Tunnel books form 3 dimensional pictures made from cut out layers stacked on top of each other, almost like a peep show!
I thought this would be a creative way to illustrate the overcrowded immigrant cities we read about in our Sonlight American History studies. (Busy hands while I read aloud …smile)
Here’s a 4 frame tunnel book tutorial:
- I prepared 4 frames, each one slightly wider than the next.
- We looked at photographs and pictures to plan each frame.
- I suggested that the objects become slightly smaller on each frame and that some objects stick out into the inside of the frame. (You’ll notice the sizes decrease in the tunnel book above and really create a sense of depth!)
- The girls illustrated and cut around the inside details.

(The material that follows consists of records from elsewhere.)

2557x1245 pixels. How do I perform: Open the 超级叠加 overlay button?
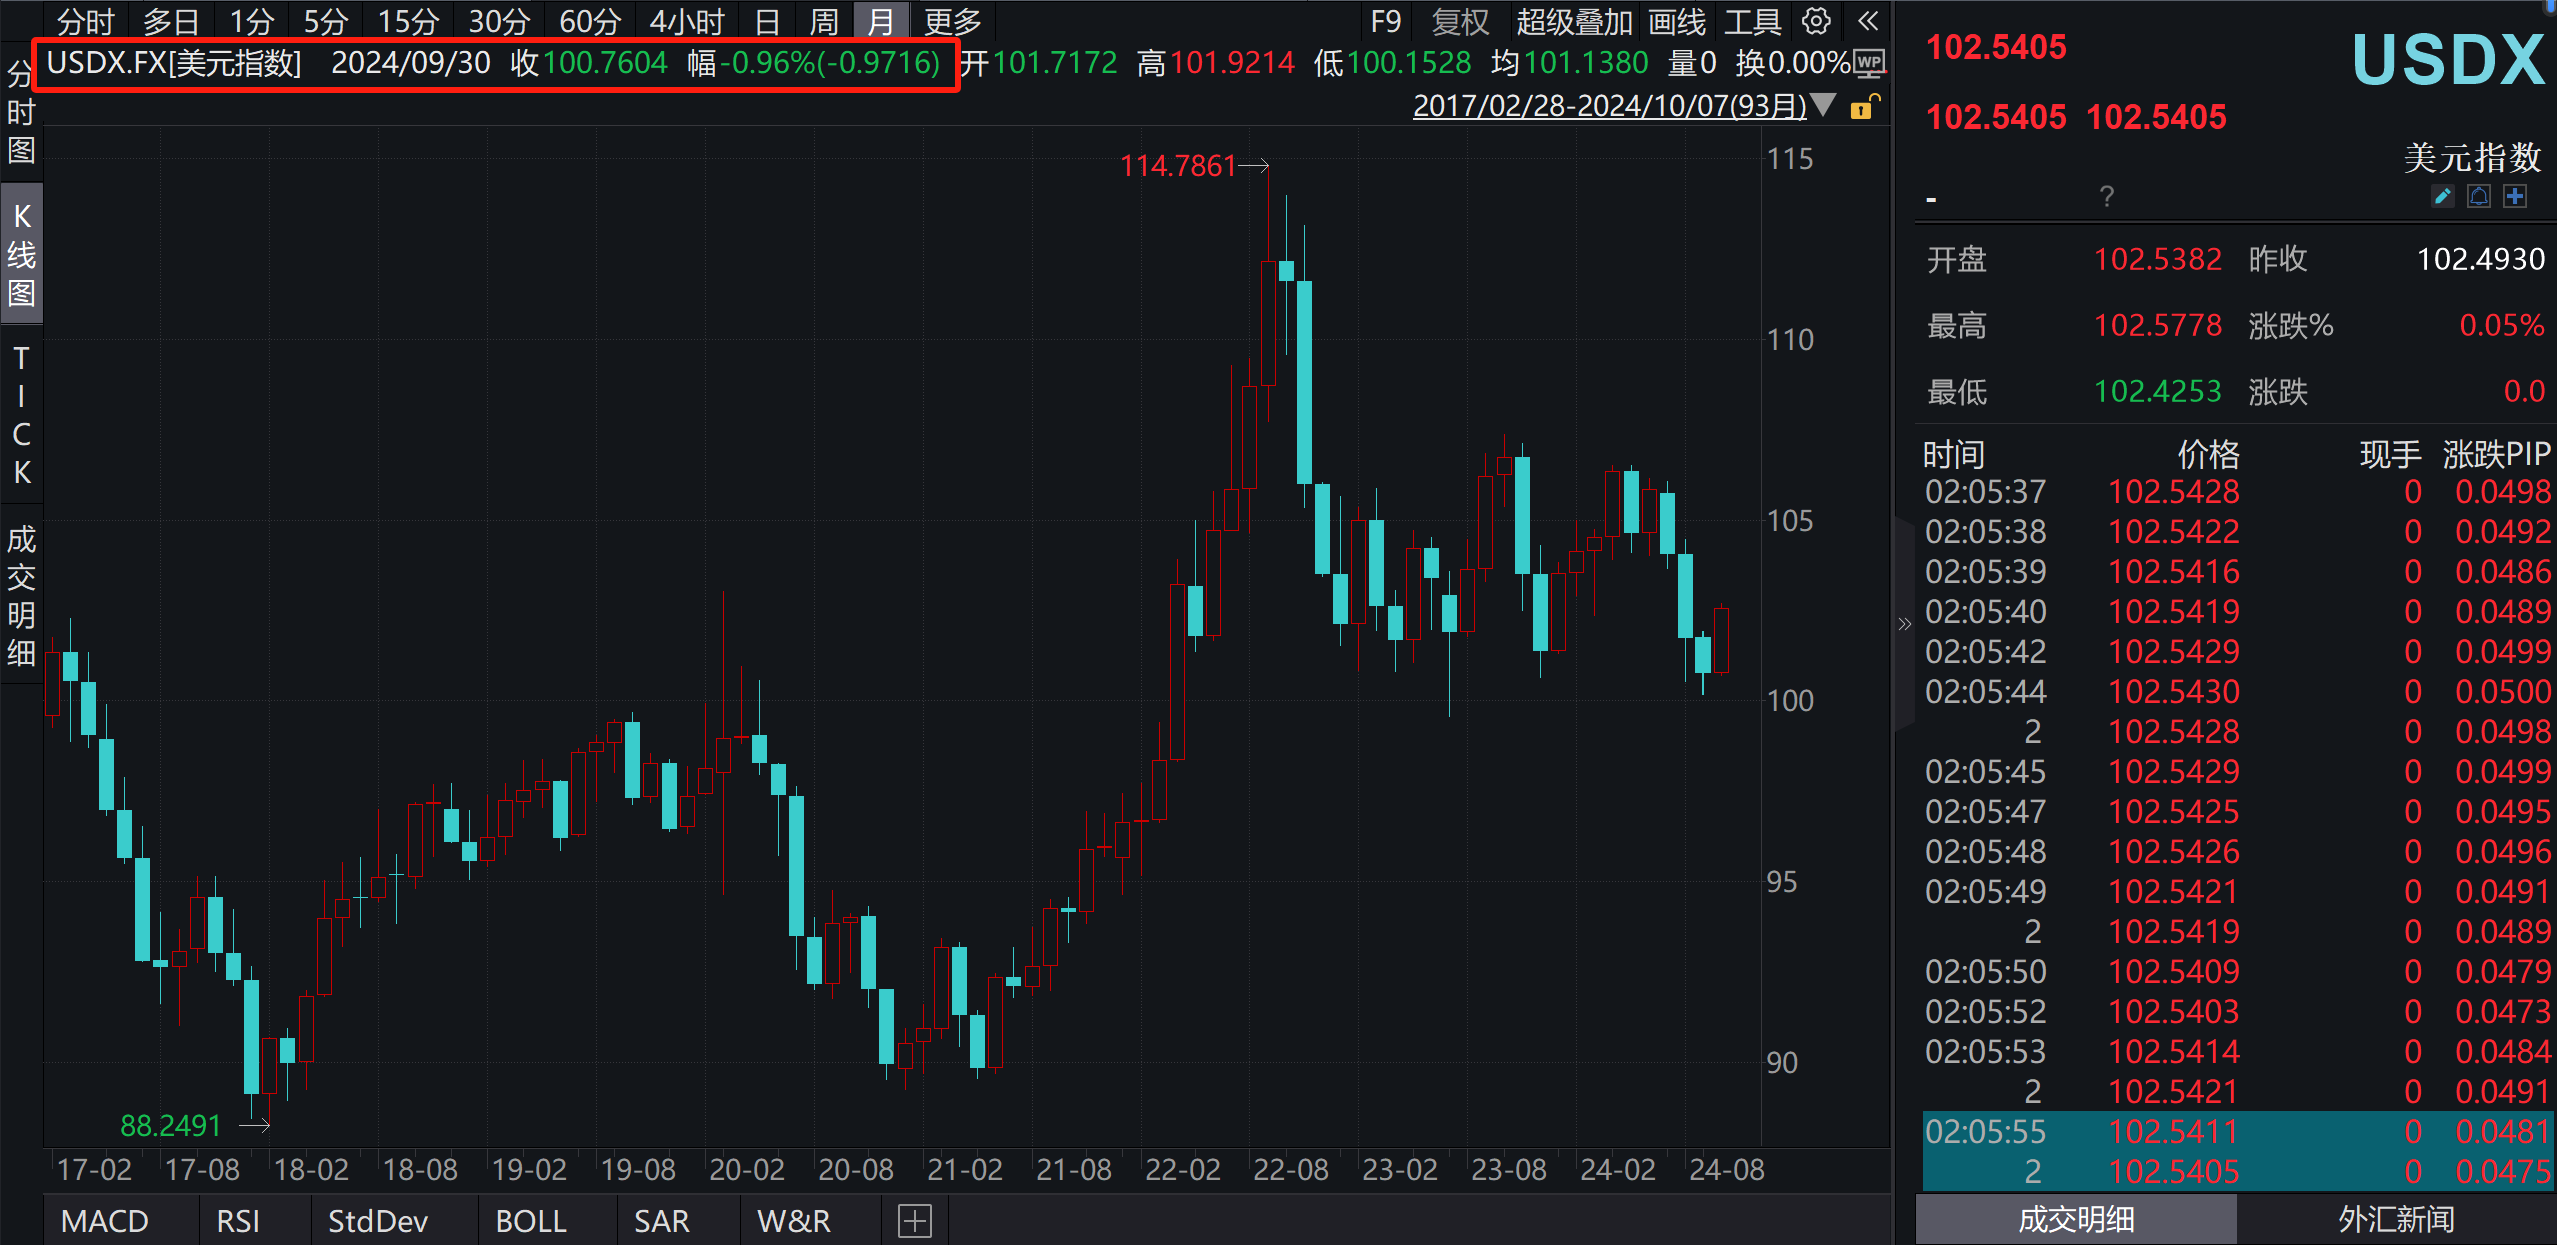1573,20
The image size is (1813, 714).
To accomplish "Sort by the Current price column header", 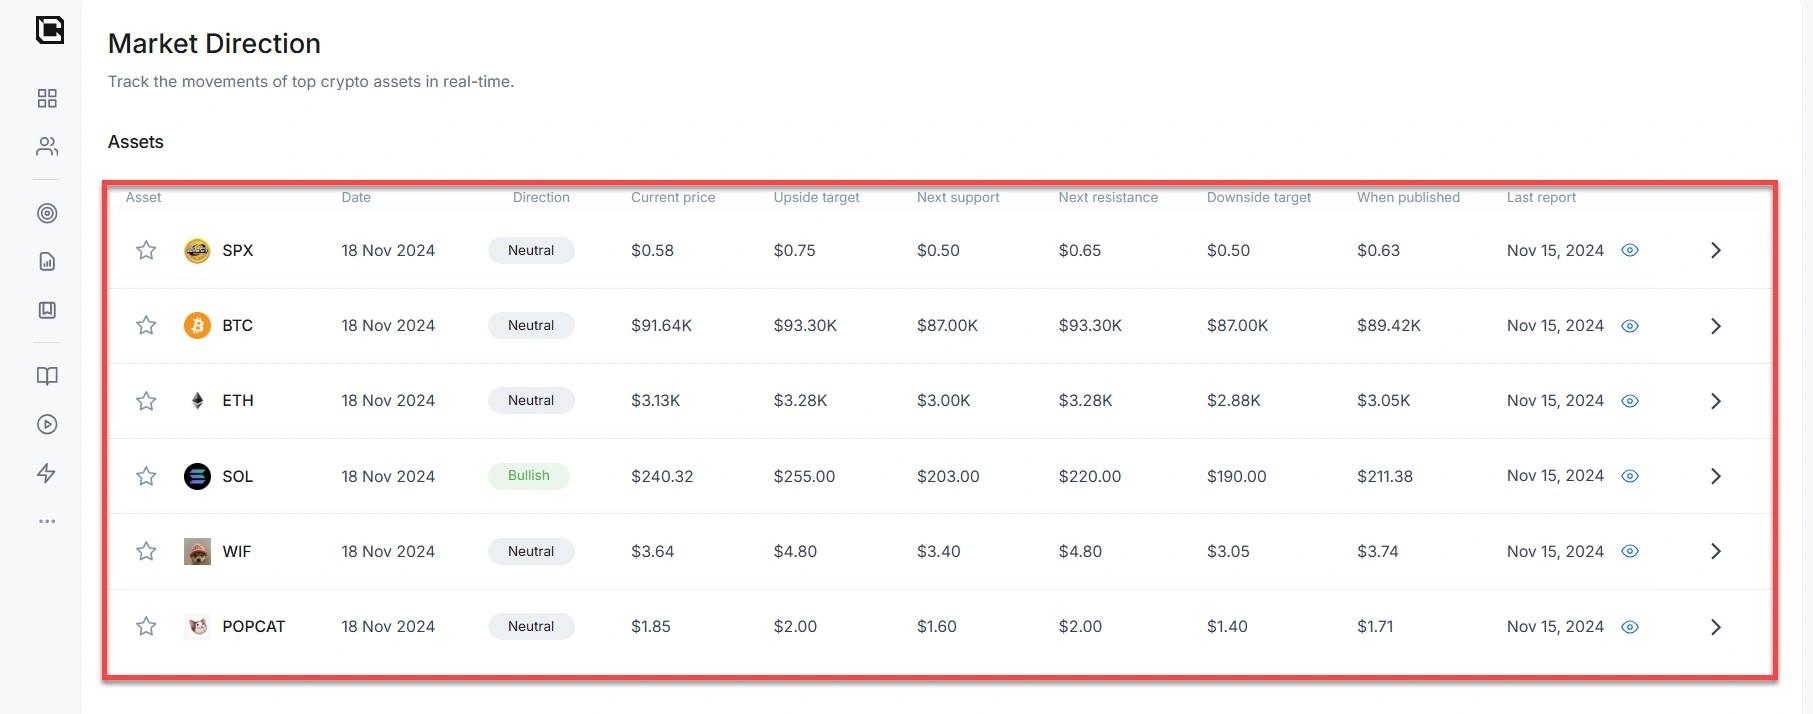I will coord(673,197).
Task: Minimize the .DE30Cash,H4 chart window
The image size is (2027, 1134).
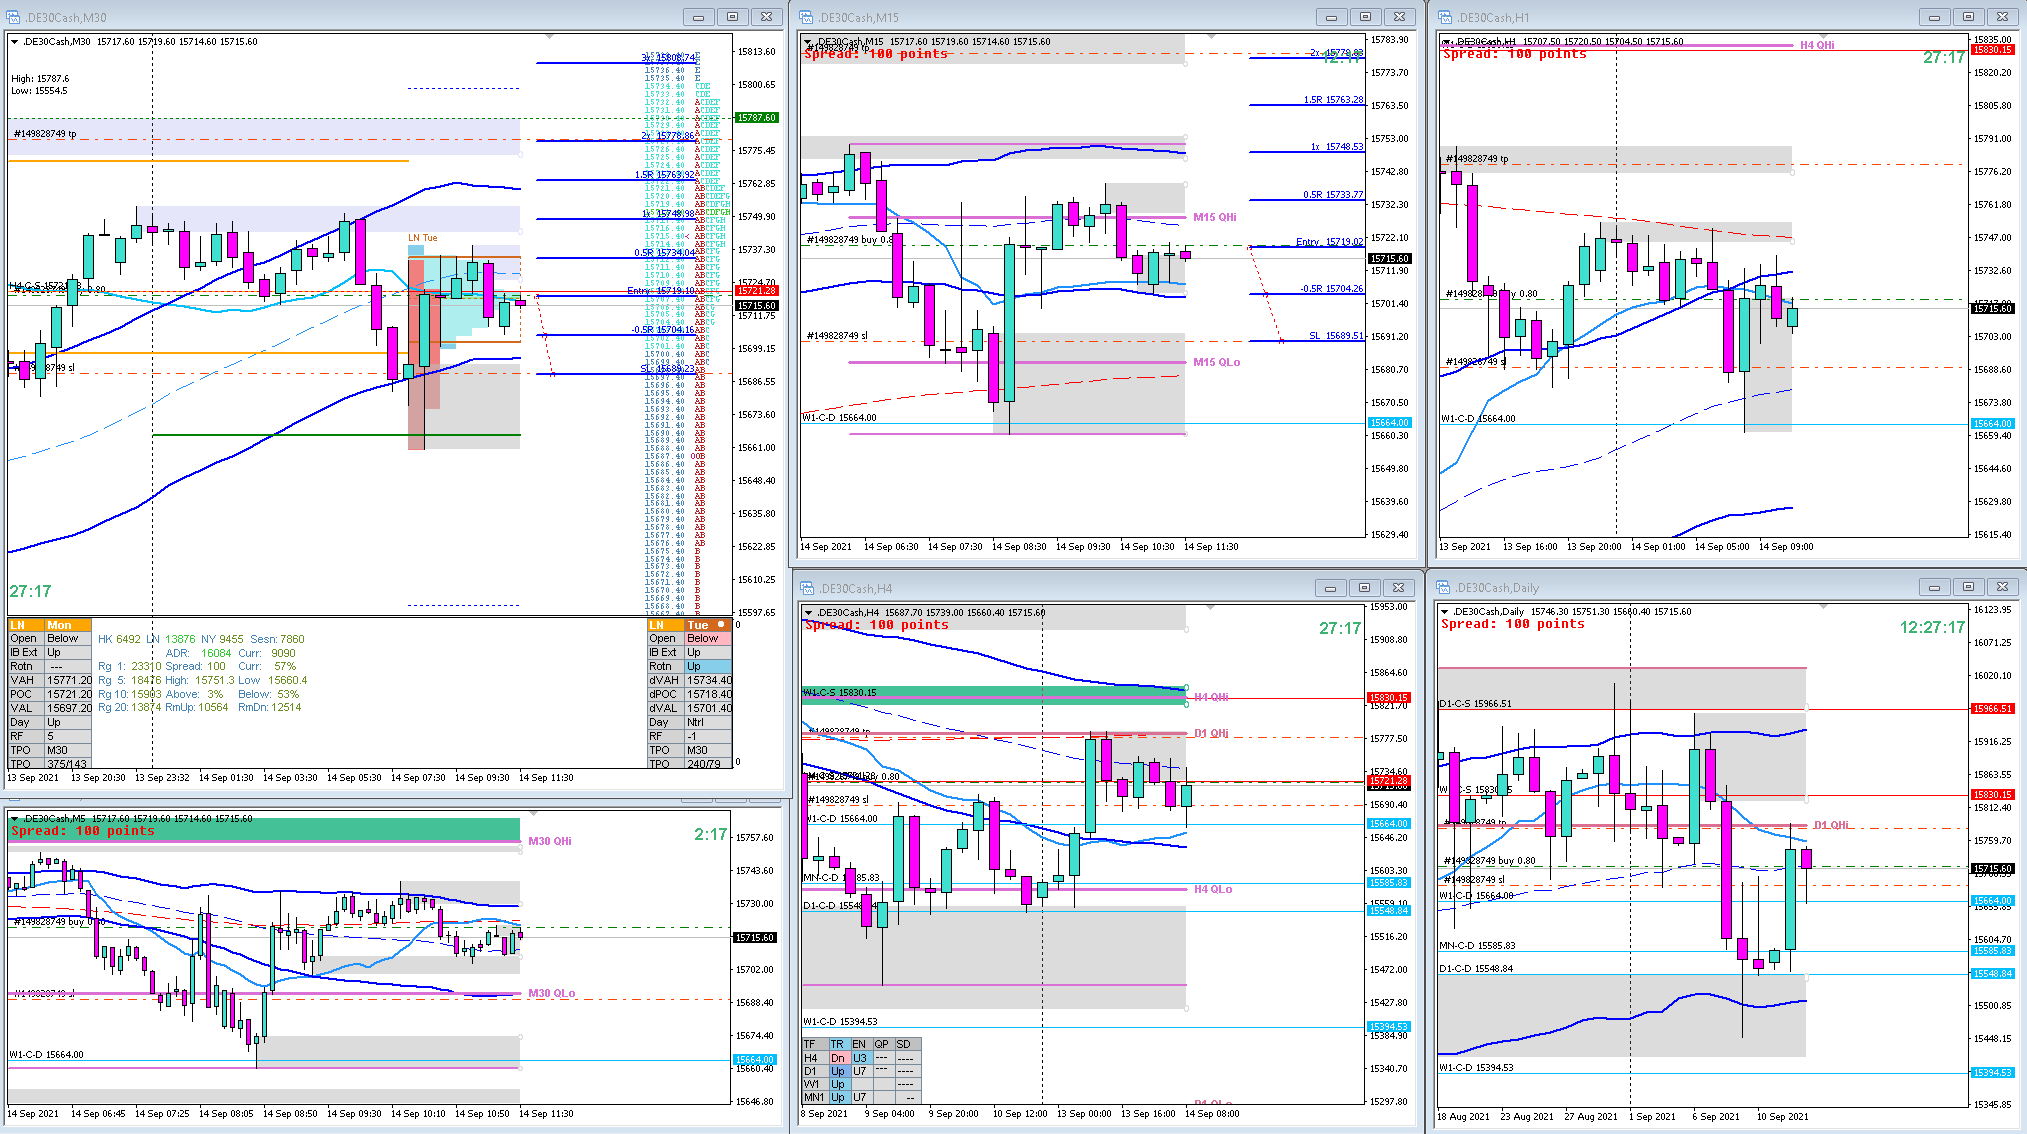Action: 1330,588
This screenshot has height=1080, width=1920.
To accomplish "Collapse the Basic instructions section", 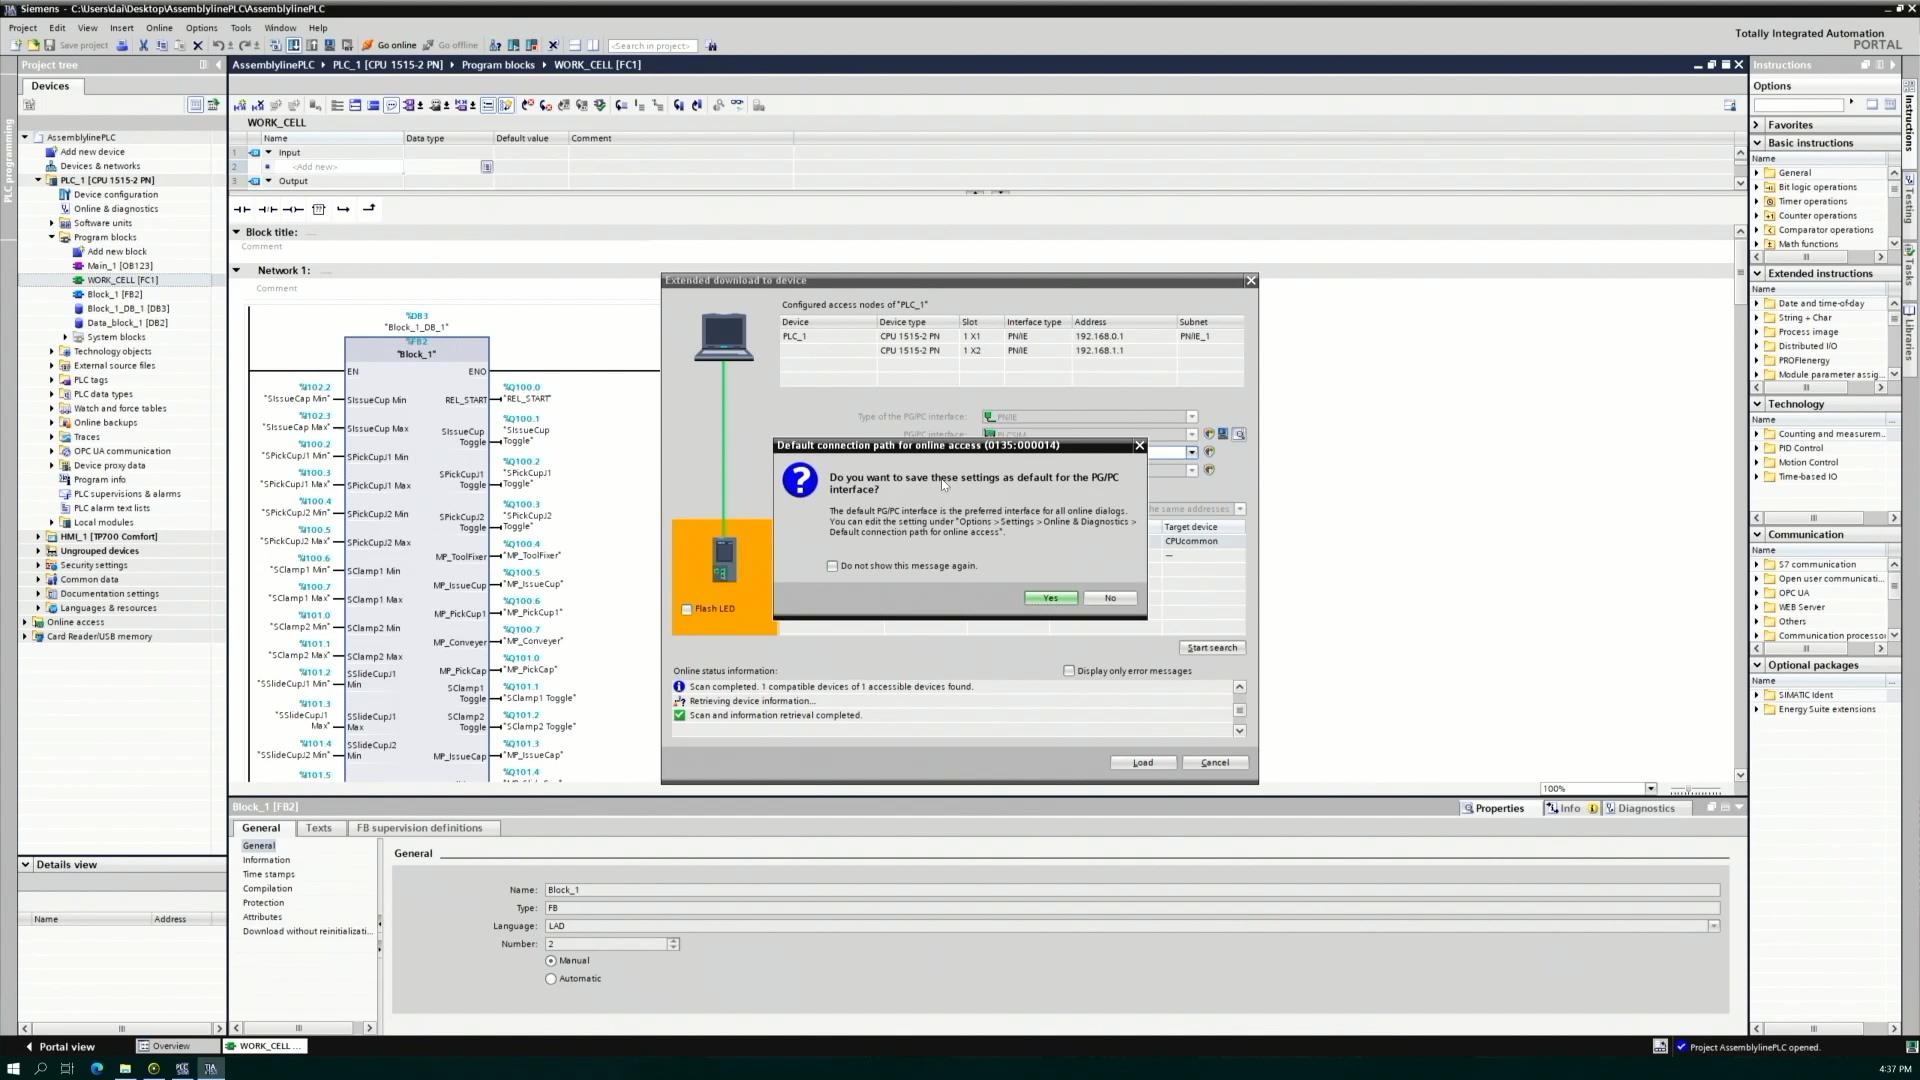I will click(1757, 143).
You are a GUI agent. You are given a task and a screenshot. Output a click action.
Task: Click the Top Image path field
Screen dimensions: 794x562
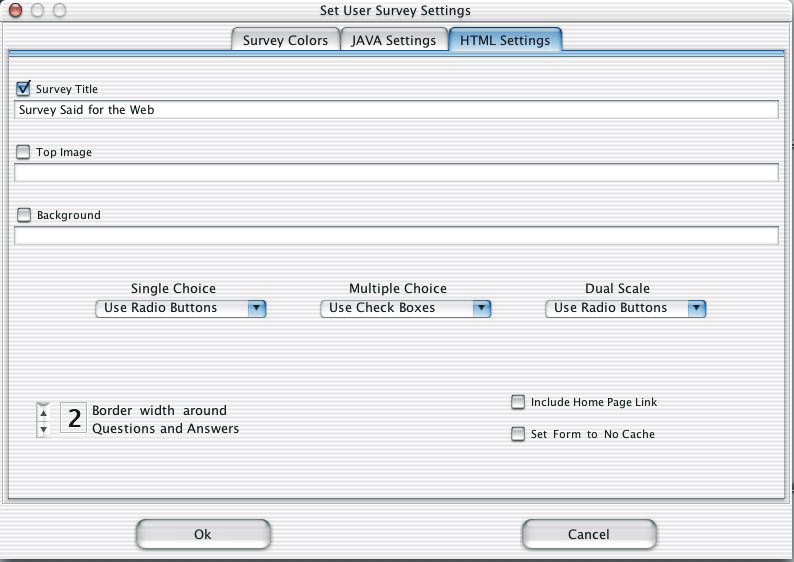(x=396, y=173)
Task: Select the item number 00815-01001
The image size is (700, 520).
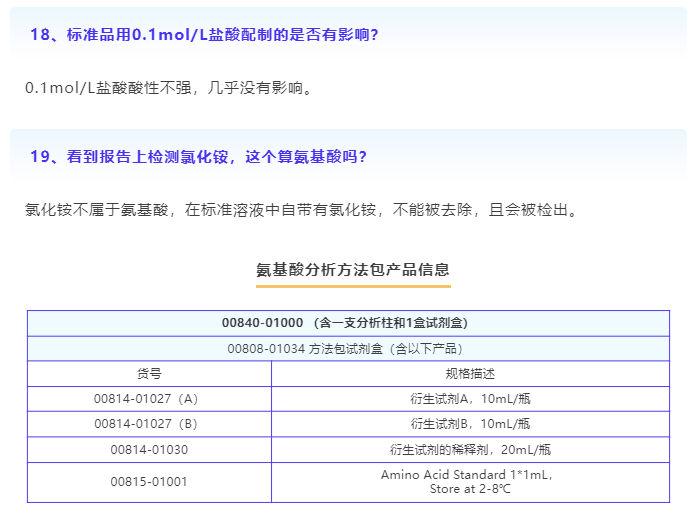Action: pyautogui.click(x=149, y=482)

- They placed this frame over the next wider frame and planned where to place their new objects that would stick out. Objects that joined across the frame looked really good! They planned new details to show where the top frame would not hide them. They drew a few pencil lines around these and illustrated the new frame.
- Once they drew and cut around the 2nd frame, they placed this on the 3rd frame and repeated this on the 4th frame.
- We did not cut out the middle of 4th frame, but illustrated the centre as the background of the picture.
- We folded 2 concertina to have 4 folds each and pasted each page on the folds on both sides.
- Viola! A 3 dimensional tunnel book!
And it was such a lovely creative project,
and really easy!
- This would be done best on cardboard or stiff paper. We did ours on plain paper, but it worked well. It will not be bulky in our notebook folders.
- Coloured card or paper would be lovely. We started with black pen outlines and felt that this was detailed enough.
- Use just 4 layers: one is the front cover and the 4th is the background. You could add as many as you need.
- You could make this tunnel book into a card and include narrations or notes inside the card.
- Moms could make a simple template for younger children to cut and colour and paste into a tunnel book.
- You need not have 4 frames. Instead use a front frame, the next 2 layers just make some sides and paste these against a 4 layer which could be a full photo or picture.
- Be creative and adapt the idea to suit your child’s age or the concepts you want to include in the tunnel book.
- You could use 4 photocopies of the same picture or photo and layer these on each frame in the same way that people make 3D pictures with the same picture mounted above the previous one.
- Have fun!
More tunnel book ideas on the net:
a fantastic gallery of great tunnel books,
a pdf of a zig-zag version,
and this beautiful easy photo tutorial.
I especially loved the map/ globe tunnel book …
Could we use this in Geography? Weather systems, atmospheric layers, soil and rock layers …
Or what about life cycles or ecosystems in Biology and Natural Sciences?
Cell structure? Zoology of a pond? …
Or a scene from a play/ poem/ story? Characters, scenes, plot?